Flaws in the Google Chromium web browser engine and Microsoft Windows Video ActiveX Control are among six issues added to the Cybersecurity and Infrastructure Security Agency’s (Cisa’s) Known Exploited Vulnerabilities (Kev) catalogue this week.
Their inclusion on the regularly-updated Kev list mandates remedial action by agencies of the US government by a certain date – 10 March 2026 in this instance – but more broadly, for private sector organisations all over the world, it serves as a timely guide to what vulnerabilities are being actively exploited in the wild and which warrant urgent attention.
The Google Chromium issue, tracked as CVE-2026-2441, is a remote code execution (RCE) flaw arising from a use-after-free condition in which the application continues to point to a memory location after it has been freed. It is classed as a zero-day.
Google said it was “aware” that an exploit for the flaw exists in the wild and has updated the Stable channel to 145.0.7632.75/76 for Windows and Macintosh, and 144.0.7559.75 for Linux.

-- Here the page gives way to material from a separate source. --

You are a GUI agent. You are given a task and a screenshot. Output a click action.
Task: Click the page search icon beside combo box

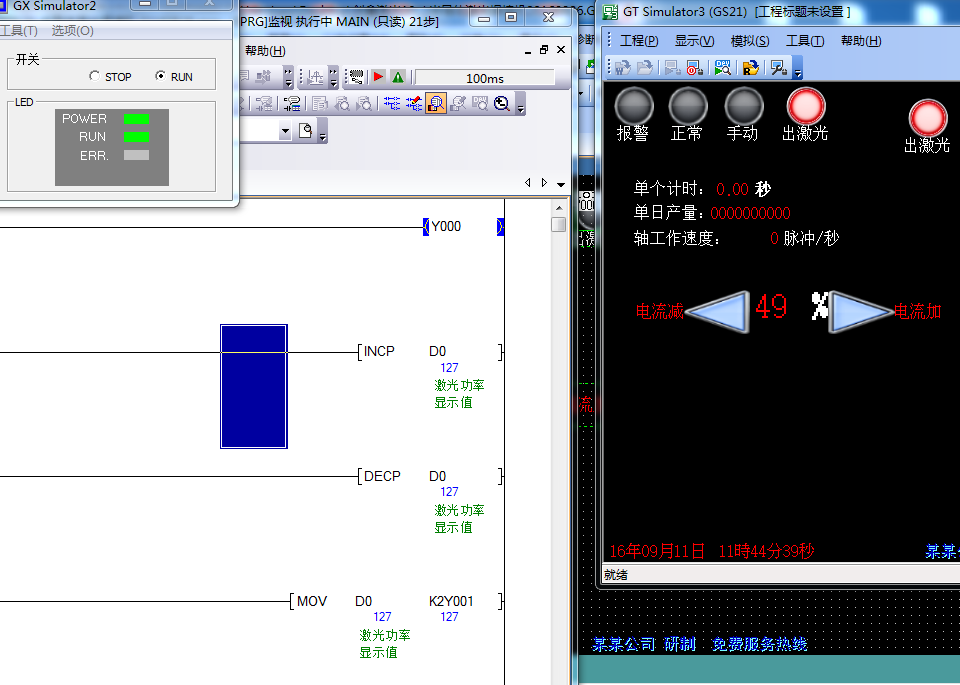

The Microsoft flaw dates back almost 20 years and carries the identifier CVE-2008-0015. It is also an RCE vulnerability, but it arises from a stack-based buffer overflow in the ActiveX component of Windows Video and is triggered if a vulnerable user can be convinced to visit a malicious web page.
Its reemergence now implies threat actors are using it to target organisations that either failed or forgot to patch years ago and are still running legacy systems and discontinued software.
The other vulnerabilities on Cisa’s radar are CVE-2020-7796, a server-side request forgery (SSRF) vulnerability in Synacor Zimbra Collaboration Suite, and CVE-2024-7694 in Team T5 ThreatSonar Anti-Ransomware, in which a failure to properly validate the content of uploaded files enable a remote attacker with admin rights to upload malicious files in order to achieve arbitrary system command.
Also added to the Kev catalogue this week are CVE-2026-22769, a hardcoded credential vulnerability in Dell RecoverPoint for Virtual Machines that enables an unauthenticated, remote attacker to gain access to the operating system, and CVE-2021-22175, another SSRF issue in GitLab.
Gunter Ollman, chief technology officer (CTO) at Cobalt, a supplier of penetration-testing services, said that Cisa’s latest Kev additions highlighted a persistent reality for cyber security pros – namely that attackers are pragmatic, not fashionable.
“They will exploit a brand-new Chrome heap corruption vulnerability just as readily as a 2008-era ActiveX buffer overflow if it gives them reliable access,” said Ollman. “What stands out here is the diversity of attack surface, from browsers and collaboration platforms to endpoint software that is supposed to defend against ransomware.”
Ollman said this reinforced a clear need for continuous, adversary-driven testing that reflects the reality of how threat attackers chain exploits, SSRF flaws, and legacy weaknesses into practical intrusion paths.
He added: “Organisations cannot treat patching as a quarterly hygiene exercise. They need ongoing validation that exposed services, client-side software, and defensive tooling are resilient under real-world attack conditions. The Kev catalog is not just a list of bugs, it is a blueprint of what adversaries are successfully monetising today.”